Quantitative Trait Loci Mapping for Earliness, Fruit, and Seed Related Traits Using High Density Genotyping-by-Sequencing-Based Genetic Map in Bitter Gourd (Momordica charantia L.)
Bitter gourd ( Momordica charantia L.) is an important vegetable crop having numerous medicinal properties. Earliness and yield related traits are main aims of bitter gourd breeding program. High resolution quantitative trait loci (QTLs) mapping can help in understanding the molecular basis of phenotypic variation of these traits and thus facilitate marker-assisted breeding. The aim of present study was to identify genetic loci controlling earliness, fruit, and seed related traits. To achieve this, genotyping-by-sequencing (GBS) approach was used to genotype 101 individuals of F 4 population derived from a cross between an elite cultivar Punjab-14 and PAUBG-6. This population was phenotyped under net-house conditions for three years 2018, 2019, and 2021. The linkage map consisting of 15 linkage groups comprising 3,144 single nucleotide polymorphism (SNP) markers was used to detect the QTLs for nine traits.
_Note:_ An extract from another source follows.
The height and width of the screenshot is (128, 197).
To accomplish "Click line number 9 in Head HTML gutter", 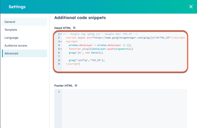I will (x=59, y=64).
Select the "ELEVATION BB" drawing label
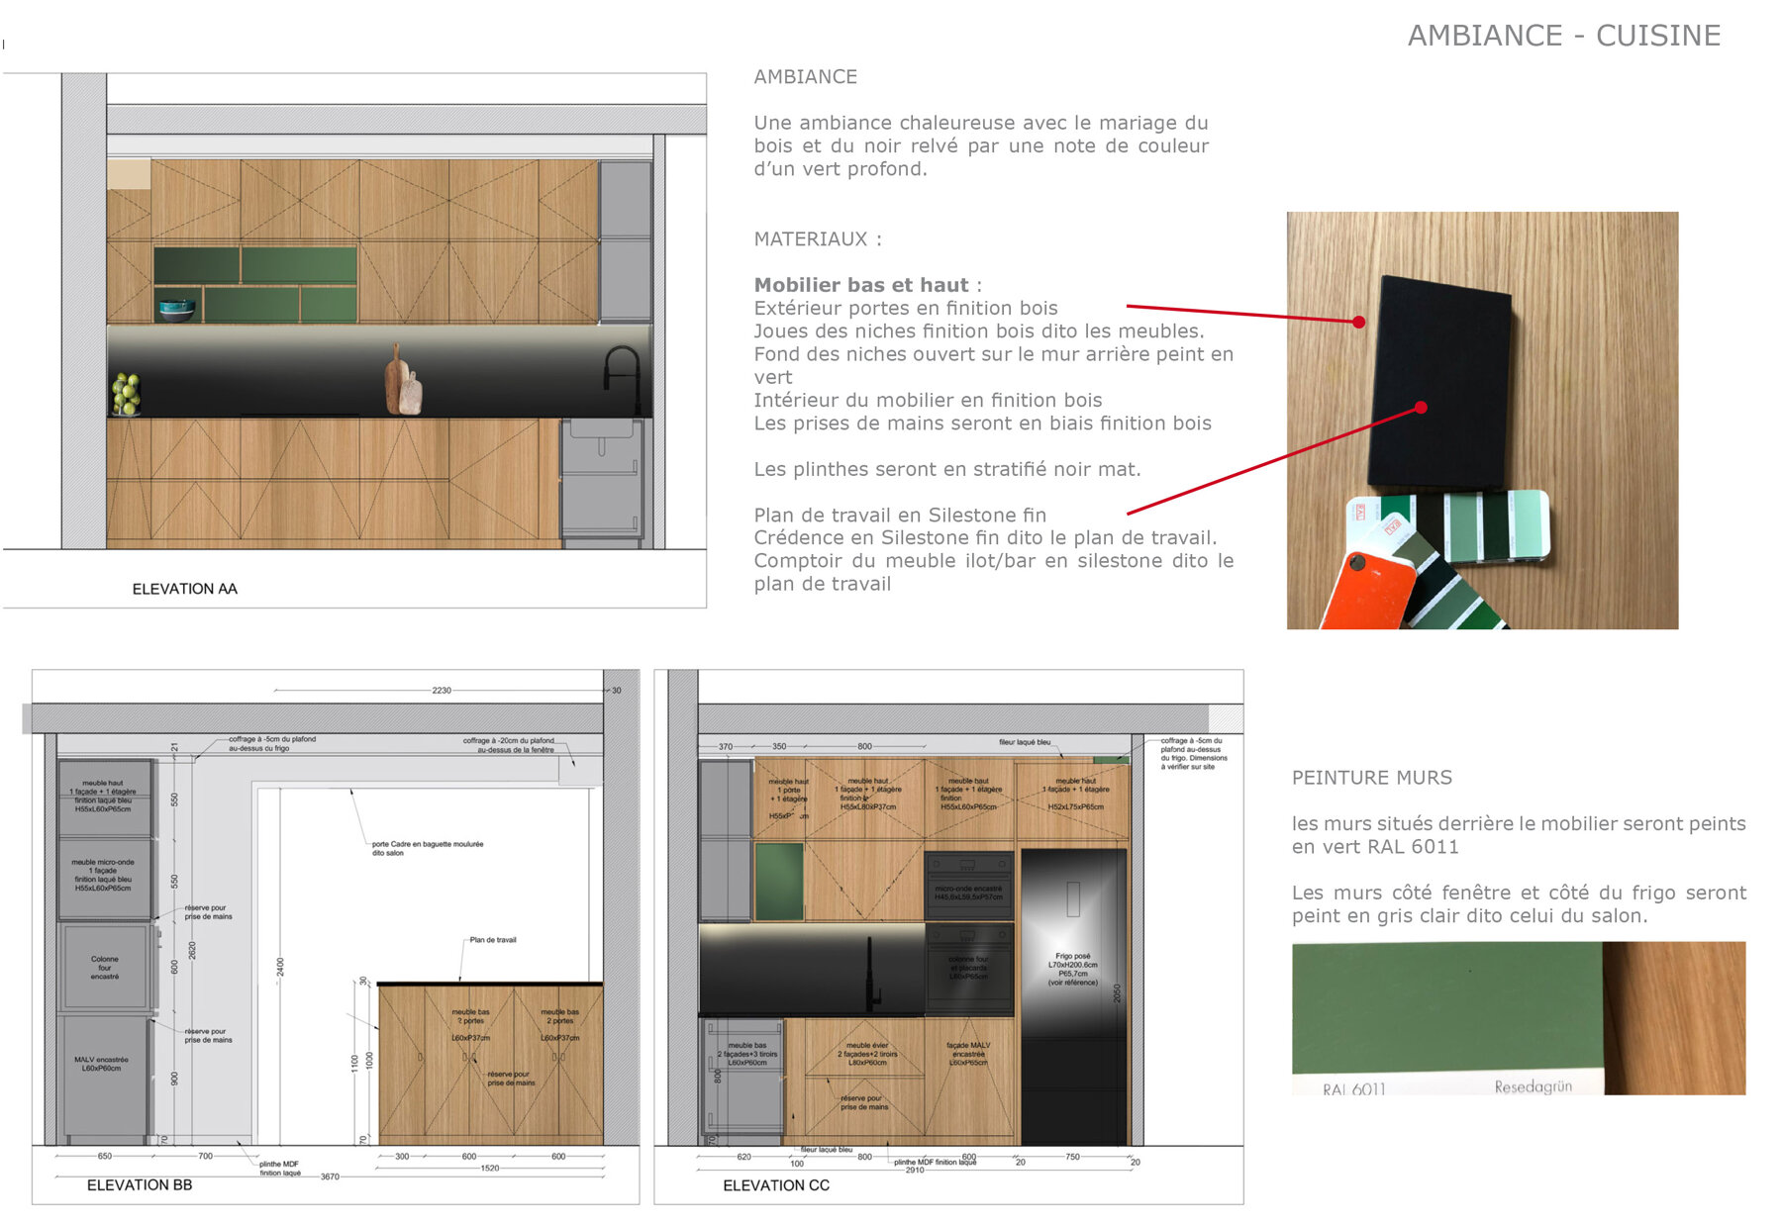1782x1224 pixels. point(140,1184)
A total of 50 QTLs for these traits were detected which were distributed on 11 chromosomes. The QTLs explained 5.09–29.82% of the phenotypic variance. The highest logarithm of the odds (LOD) score for a single QTL was 8.68 and the lowest was 2.50. For the earliness related traits, a total of 22 QTLs were detected. For the fruit related traits, a total of 16 QTLs and for seed related traits, a total of 12 QTLs were detected. Out of 50 QTLs, 20 QTLs were considered as frequent QTLs (FQ-QTLs). The information generated in this study is very useful in the future for fine-mapping and marker-assisted selection for these traits in bitter gourd improvement program.